Teamworks began as a provider of team communication and scheduling.  Now, the company has expanded into what Teamworks founder and CEO Zach Maurides calls “adjacent spaces.”

That includes operationalizing travel, time management, and academics for the company’s clients, Maurides wrote in an open letter published on the Teamworks website about the deal.

Teamworks acquired INFLCR earlier this year, ahead of the collegiate name, image, and likeness (NIL) changes that occurred in July, and now adds another company and product offering to its team with the acquisition of Notemeal.

“Personalized, data-driven sports nutrition is on the fast rise in elite athletics as sports organizations prioritize investments that help athletes create a competitive advantage through their fueling decisions,” Maurides wrote in the letter.
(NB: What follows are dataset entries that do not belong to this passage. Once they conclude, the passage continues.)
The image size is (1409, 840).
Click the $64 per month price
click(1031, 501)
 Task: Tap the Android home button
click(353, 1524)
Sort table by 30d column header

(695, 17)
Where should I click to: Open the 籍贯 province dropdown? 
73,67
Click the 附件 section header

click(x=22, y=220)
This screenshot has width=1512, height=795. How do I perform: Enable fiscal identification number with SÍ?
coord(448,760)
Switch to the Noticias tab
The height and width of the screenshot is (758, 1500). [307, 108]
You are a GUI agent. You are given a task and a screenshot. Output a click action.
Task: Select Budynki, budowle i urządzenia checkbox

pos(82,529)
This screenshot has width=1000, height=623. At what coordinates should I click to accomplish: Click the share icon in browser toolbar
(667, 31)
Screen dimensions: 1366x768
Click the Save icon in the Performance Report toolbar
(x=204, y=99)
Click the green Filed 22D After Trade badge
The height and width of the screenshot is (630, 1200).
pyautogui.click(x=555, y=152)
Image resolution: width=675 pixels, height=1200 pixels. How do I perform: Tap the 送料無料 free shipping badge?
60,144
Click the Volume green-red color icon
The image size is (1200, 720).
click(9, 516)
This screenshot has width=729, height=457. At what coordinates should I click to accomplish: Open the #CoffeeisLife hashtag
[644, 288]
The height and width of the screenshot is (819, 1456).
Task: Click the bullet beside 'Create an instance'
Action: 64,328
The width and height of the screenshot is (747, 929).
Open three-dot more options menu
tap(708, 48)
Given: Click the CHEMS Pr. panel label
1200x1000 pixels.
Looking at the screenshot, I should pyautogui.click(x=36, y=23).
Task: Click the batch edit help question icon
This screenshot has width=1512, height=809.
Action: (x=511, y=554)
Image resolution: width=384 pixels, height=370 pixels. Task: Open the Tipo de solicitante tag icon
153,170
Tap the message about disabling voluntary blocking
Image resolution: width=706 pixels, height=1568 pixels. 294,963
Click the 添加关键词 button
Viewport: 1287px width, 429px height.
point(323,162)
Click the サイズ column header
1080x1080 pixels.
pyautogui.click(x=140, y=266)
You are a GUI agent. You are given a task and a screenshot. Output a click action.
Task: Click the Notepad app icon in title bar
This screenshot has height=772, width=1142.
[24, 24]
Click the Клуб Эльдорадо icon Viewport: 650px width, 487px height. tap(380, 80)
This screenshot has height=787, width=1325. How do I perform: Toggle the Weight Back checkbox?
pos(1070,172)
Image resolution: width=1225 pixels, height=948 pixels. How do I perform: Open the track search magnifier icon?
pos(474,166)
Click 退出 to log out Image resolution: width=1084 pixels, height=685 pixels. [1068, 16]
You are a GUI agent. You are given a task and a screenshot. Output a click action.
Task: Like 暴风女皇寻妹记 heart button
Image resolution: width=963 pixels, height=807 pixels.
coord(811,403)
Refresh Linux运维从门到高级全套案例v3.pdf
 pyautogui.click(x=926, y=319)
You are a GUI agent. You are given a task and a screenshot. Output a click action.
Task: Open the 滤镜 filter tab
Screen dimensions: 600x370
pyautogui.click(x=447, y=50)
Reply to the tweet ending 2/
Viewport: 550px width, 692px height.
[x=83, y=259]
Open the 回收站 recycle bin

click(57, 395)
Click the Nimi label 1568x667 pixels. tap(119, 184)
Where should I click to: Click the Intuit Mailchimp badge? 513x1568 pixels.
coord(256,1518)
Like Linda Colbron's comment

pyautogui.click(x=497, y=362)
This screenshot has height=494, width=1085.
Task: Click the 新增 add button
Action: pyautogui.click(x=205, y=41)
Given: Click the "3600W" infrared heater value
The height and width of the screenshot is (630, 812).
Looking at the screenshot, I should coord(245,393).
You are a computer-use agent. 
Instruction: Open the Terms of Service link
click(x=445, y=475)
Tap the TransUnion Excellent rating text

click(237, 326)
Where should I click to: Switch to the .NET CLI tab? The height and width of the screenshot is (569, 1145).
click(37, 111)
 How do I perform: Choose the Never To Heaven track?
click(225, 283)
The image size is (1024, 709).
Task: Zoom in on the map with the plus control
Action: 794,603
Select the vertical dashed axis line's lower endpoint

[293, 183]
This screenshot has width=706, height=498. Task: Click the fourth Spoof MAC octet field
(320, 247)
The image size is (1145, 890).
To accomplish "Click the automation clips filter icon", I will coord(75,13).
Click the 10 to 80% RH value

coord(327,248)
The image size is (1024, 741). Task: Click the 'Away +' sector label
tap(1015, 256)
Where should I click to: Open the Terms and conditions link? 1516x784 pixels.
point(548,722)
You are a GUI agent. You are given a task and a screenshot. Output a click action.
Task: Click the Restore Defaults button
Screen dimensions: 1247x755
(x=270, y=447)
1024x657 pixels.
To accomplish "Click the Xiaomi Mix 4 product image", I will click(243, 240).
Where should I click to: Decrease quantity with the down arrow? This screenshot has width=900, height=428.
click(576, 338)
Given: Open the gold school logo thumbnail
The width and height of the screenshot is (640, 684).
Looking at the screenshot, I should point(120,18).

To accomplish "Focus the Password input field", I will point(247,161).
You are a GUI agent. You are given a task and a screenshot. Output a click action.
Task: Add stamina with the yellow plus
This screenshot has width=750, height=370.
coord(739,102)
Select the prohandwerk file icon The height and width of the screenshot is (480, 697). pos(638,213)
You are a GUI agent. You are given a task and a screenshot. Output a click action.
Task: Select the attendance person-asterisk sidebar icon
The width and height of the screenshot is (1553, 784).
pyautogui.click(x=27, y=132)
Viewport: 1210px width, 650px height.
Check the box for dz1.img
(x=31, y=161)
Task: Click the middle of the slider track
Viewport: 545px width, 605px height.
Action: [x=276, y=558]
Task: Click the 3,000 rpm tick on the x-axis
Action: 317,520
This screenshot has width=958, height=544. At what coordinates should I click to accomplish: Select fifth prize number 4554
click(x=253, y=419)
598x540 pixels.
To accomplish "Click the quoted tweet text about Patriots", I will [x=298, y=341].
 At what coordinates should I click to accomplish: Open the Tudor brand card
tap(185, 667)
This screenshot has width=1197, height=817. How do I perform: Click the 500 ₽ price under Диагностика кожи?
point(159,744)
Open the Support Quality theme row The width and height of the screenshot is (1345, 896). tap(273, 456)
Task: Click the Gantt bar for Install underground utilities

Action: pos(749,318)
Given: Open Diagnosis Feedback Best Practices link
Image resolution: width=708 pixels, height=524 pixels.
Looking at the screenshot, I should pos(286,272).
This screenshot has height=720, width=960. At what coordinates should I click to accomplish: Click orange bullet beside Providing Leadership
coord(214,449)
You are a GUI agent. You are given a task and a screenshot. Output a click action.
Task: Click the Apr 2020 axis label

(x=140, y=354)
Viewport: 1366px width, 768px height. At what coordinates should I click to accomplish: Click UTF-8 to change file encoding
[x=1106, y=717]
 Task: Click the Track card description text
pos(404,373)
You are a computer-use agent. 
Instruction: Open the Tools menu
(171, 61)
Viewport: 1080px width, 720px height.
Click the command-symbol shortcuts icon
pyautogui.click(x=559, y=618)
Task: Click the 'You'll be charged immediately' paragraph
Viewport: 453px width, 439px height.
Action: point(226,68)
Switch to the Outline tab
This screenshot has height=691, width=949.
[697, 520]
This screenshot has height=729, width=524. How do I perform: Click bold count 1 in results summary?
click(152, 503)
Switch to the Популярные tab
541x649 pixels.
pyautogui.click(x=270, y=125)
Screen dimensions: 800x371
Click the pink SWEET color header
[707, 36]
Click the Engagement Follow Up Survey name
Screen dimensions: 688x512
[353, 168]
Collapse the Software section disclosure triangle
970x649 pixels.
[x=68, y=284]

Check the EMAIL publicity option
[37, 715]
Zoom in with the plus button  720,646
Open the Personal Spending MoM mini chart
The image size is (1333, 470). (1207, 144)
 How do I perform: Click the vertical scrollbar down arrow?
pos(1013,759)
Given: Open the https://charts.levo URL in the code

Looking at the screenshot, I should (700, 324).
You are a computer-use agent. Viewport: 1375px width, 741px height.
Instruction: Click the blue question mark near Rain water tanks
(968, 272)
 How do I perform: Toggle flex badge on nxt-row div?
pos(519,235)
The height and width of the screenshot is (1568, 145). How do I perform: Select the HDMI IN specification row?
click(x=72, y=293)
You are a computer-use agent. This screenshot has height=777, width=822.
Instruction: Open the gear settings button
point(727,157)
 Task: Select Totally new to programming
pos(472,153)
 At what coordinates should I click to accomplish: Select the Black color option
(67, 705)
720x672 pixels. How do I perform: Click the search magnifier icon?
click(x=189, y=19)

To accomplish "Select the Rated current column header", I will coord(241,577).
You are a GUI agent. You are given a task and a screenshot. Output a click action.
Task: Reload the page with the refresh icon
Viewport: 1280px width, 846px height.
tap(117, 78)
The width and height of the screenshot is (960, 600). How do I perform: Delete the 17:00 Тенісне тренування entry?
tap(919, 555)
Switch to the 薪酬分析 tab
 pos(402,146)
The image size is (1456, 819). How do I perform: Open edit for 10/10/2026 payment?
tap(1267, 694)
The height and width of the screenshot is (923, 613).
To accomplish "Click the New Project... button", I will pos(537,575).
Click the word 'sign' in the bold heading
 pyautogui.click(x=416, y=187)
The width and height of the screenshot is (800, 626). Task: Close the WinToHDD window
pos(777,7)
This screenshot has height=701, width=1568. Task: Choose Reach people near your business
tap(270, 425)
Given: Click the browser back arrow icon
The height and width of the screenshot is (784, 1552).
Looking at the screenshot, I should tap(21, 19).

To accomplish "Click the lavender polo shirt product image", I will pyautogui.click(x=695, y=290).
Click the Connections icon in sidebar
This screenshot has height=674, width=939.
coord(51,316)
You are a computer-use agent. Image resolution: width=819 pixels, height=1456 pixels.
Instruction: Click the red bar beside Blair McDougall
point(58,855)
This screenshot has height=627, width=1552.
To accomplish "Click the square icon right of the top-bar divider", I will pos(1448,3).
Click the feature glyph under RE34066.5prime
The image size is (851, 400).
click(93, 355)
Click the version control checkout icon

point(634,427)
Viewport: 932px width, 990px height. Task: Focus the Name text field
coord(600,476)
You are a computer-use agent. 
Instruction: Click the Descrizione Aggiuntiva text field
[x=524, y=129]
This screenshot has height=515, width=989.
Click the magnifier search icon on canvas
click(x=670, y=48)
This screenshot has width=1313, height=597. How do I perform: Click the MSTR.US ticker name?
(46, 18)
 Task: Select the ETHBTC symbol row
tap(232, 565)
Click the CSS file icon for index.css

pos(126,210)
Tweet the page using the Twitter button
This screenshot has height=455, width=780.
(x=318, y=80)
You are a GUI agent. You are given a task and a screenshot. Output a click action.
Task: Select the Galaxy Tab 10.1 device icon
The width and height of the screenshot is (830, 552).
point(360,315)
According to a statement issued by the companies, Notemeal is among the fastest-growing sports technology companies that operates in the segment of the estimated half-billion dollar and growing market that pertains to elite-level athletes.  The company connects about 10,000 elite athletes with some 200 dietitians, according to a statement, and its clients include the Indianapolis Colts, Northwestern University Athletics, and the United States Special Operations Command.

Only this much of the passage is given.